** Start **

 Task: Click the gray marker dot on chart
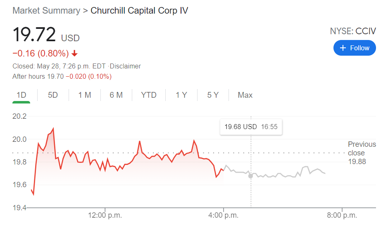tap(250, 176)
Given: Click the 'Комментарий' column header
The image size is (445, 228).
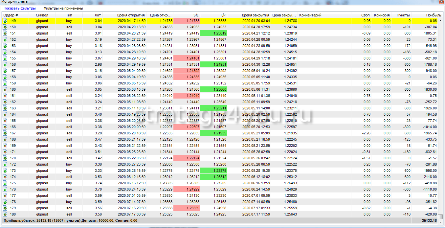Looking at the screenshot, I should (310, 15).
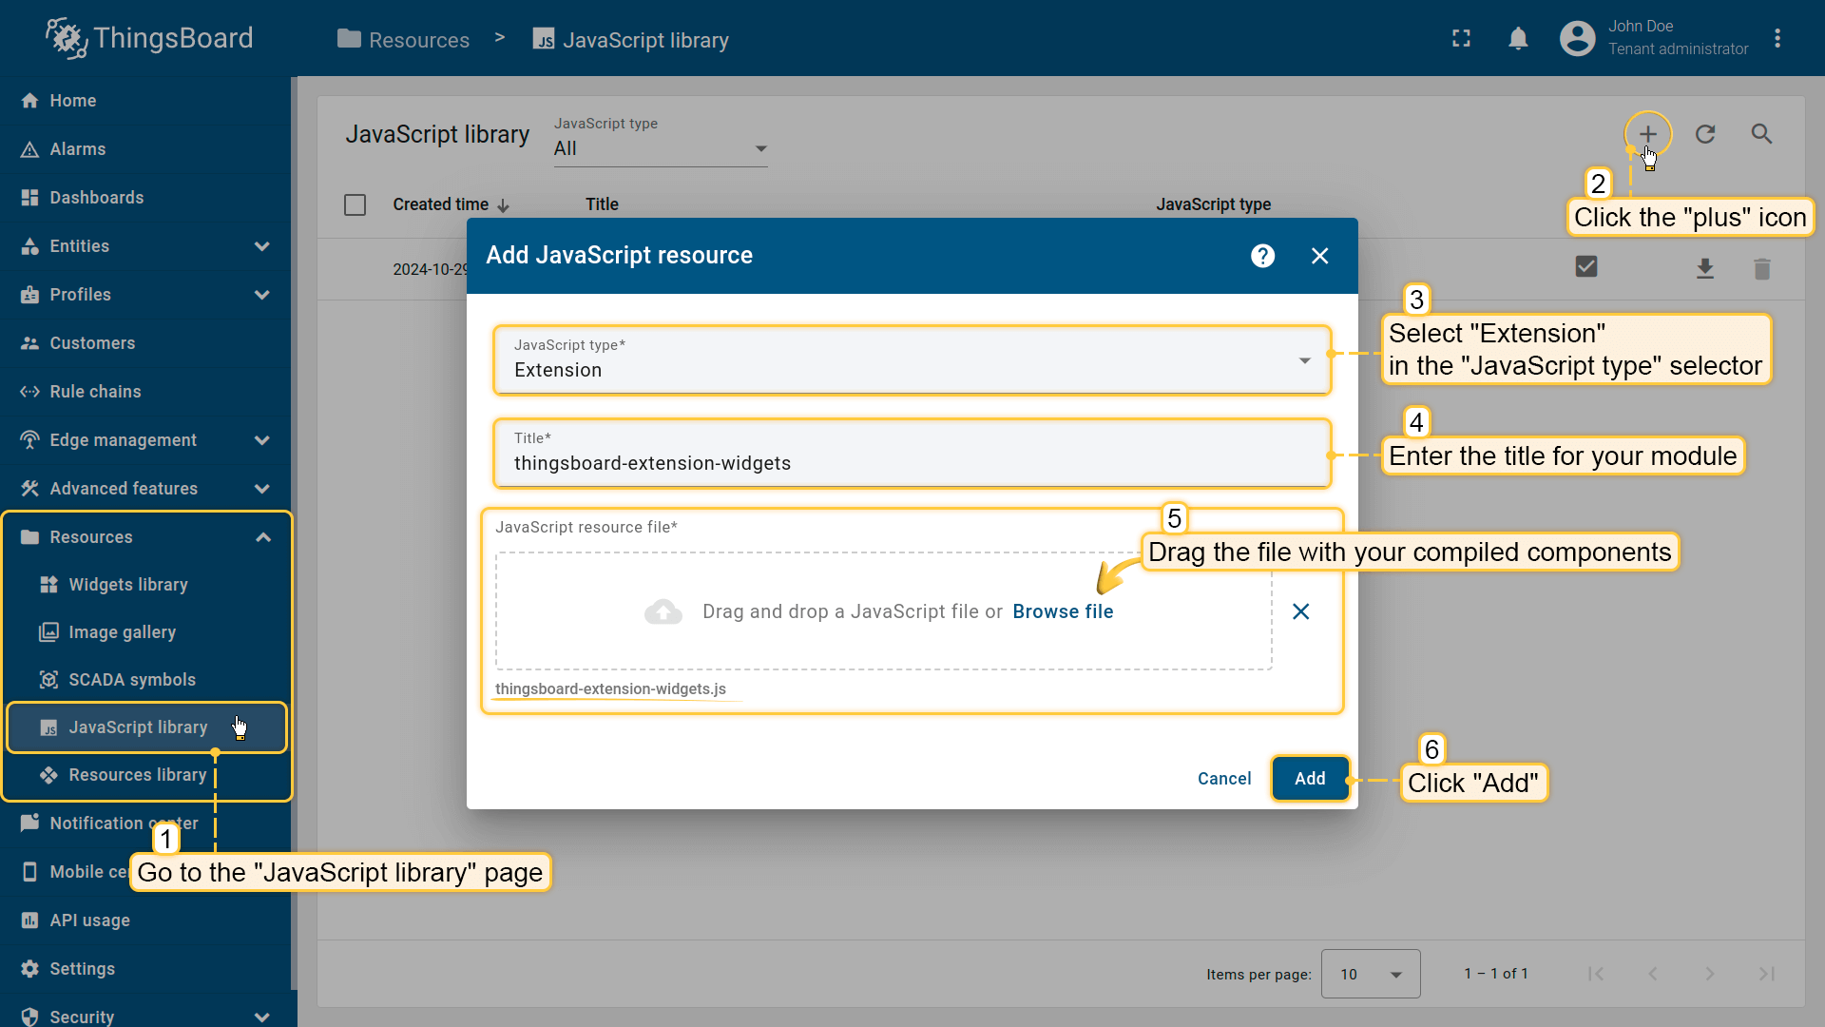Open search in JavaScript library
Screen dimensions: 1825x1027
1761,134
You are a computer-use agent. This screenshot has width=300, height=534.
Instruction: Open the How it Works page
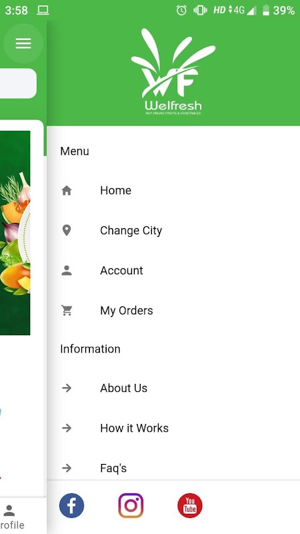tap(173, 428)
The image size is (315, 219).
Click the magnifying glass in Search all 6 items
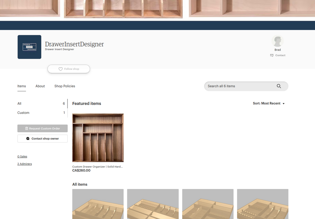[x=279, y=86]
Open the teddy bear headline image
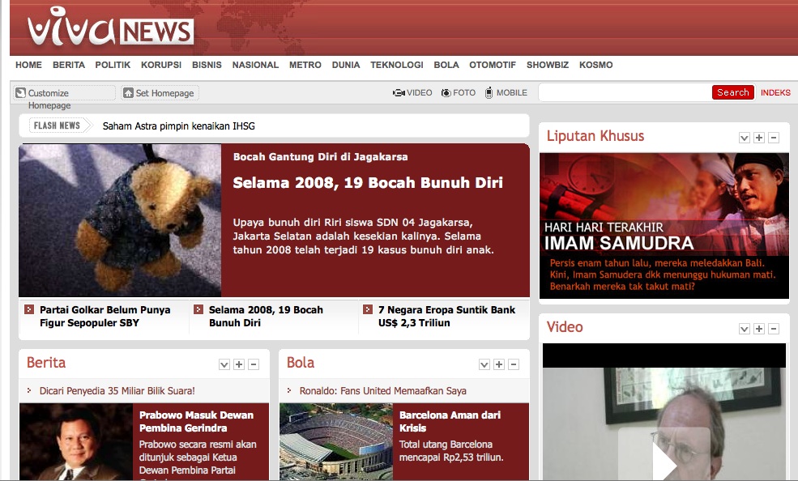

** End **

## [Exercise objective]
Rewrite the entries above, replacing "The image size is" with "The screenshot size is" wherever it appears and keeping everything else the same. Leave out the pictures.

## [Output for this exercise]
 Task: Click the gray marker dot on chart
tap(250, 176)
Given: Click the 'Комментарий' column header
The screenshot size is (445, 228).
Looking at the screenshot, I should (310, 15).
Open search in JavaScript library
Screen dimensions: 1825x1027
1761,134
You are a computer-use agent. This screenshot has width=300, height=534.
Instruction: Open the How it Works page
tap(173, 428)
The screenshot size is (315, 219).
Click the magnifying glass in Search all 6 items
[x=279, y=86]
Open the teddy bear headline image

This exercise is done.